In recent times, the most common observance of Advent outside church circles has been the keeping of an Advent calendar or Advent candle, with one door being opened in the calendar, or one section of the candle being burned, on each day in December leading up to Christmas Eve. In many countries, the first day of Advent often heralds the start of the Christmas season, with many people opting to erect their Christmas trees and Christmas decorations on or immediately before Advent Sunday.
Since 2011, an Advent labyrinth consisting of 2,500 has been formed for the third Saturday of Advent in Frankfurt-Bornheim.

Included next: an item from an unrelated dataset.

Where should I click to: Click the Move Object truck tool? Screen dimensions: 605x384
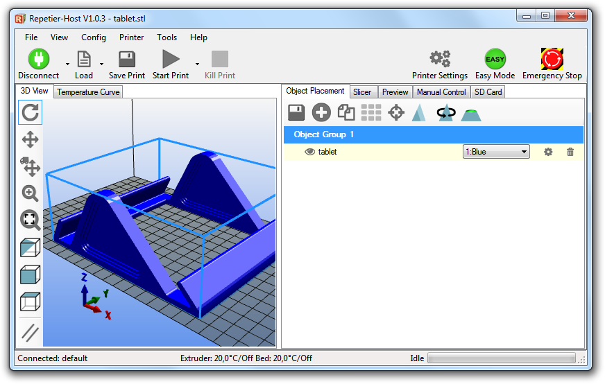30,166
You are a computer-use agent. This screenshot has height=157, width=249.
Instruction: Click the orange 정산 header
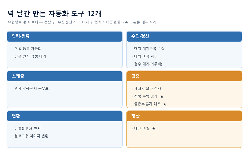pos(184,116)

The modern Advent wreath, with its candles representing the Sundays of Advent, originated from an 1839 initiative by Johann Hinrich Wichern, a Protestant pastor in Germany and a pioneer in urban mission work among the poor. To deal with the impatience of the children awaiting Christmas, whom he was teaching, Wichern made a ring of wood, with 19 small red tapers and four large white candles. Every morning a small candle was lit, and every Sunday a large candle. Modern practice only retains the large candles.
The wreath crown is traditionally made of fir tree branches knotted with a red ribbon and decorated with pine cones, holly, laurel, and sometimes mistletoe. It is also an ancient symbol signifying several things; first of all, the crown symbolises victory, in addition to its round form evoking the sun and its return each year. The number four represents the four Sundays of Advent, and the green twigs are a sign of life and hope.

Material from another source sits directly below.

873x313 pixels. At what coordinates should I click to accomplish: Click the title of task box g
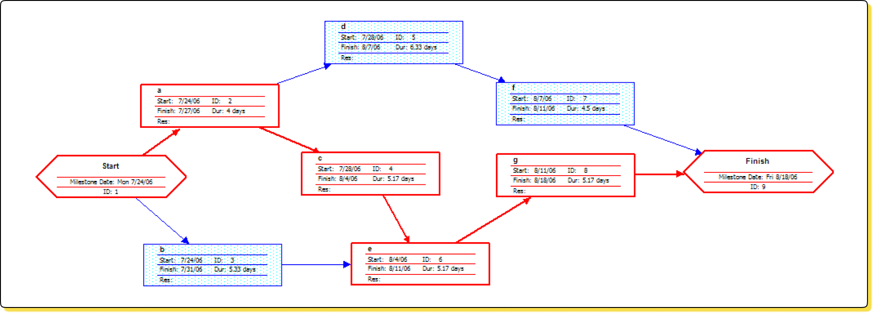pyautogui.click(x=515, y=160)
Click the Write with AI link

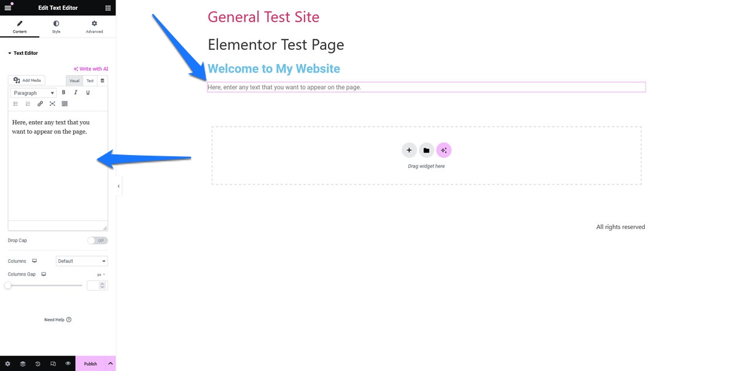91,69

The fir tree is a symbol of strength and laurel a symbol of victory over sin and suffering. The latter two, with the holly, do not lose their leaves, and thus represent the eternity of God. The flames of candles are the representation of the Christmas light approaching and bringing hope and peace, as well as the symbol of the struggle against darkness. For Christians, this crown is also the symbol of Christ the King, the holly recalling the crown of thorns resting on the head of Christ.

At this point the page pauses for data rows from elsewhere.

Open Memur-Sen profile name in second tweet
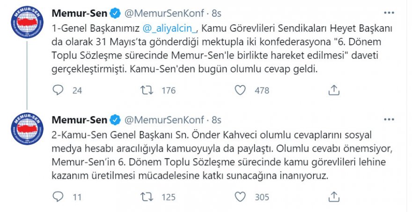Screen dimensions: 412x212 click(79, 120)
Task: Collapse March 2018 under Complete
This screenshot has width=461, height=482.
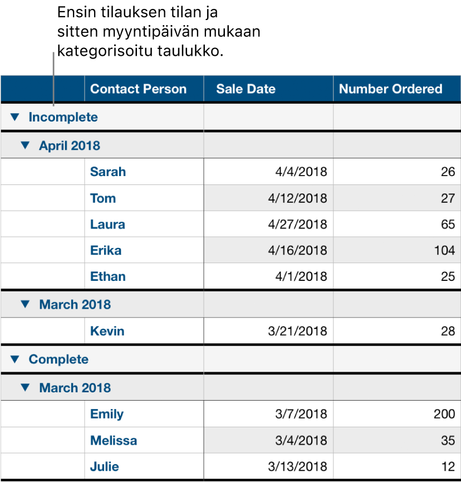Action: pos(24,387)
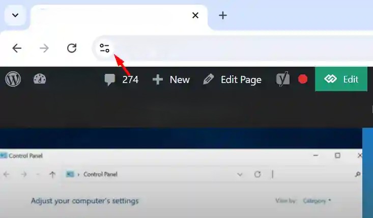Click the Yoast SEO icon
373x218 pixels.
283,79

The Advent wreath is adorned with candles, usually three violet or purple and one pink; the pink candle is lit on the Third Sunday of Advent, called "Gaudete Sunday" after the opening word, Gaudete, meaning 'Rejoice', of the entrance antiphon at Mass. Some add a fifth candle (white), known as the "Christ candle", in the middle of the wreath, to be lit on Christmas Eve or Christmas Day.
The candles symbolize, in one interpretation, the great stages of salvation before the coming of the Messiah; the first is the symbol of the forgiveness granted to Adam and Eve, the second is the symbol of the faith of Abraham and of the patriarchs who believe in the gift of the Promised Land, the third is the symbol of the joy of David whose lineage does not stop and also testifies to his covenant with God, and the fourth and last candle is the symbol of the teaching of the prophets who announce a reign of justice and peace. Alternatively, they symbolize the four stages of human history; creation, the Incarnation, the redemption of sins, and the Last Judgment.
In Orthodox churches there are sometimes wreaths with six candles, in line with the six-week duration of the Nativity Fast/Advent.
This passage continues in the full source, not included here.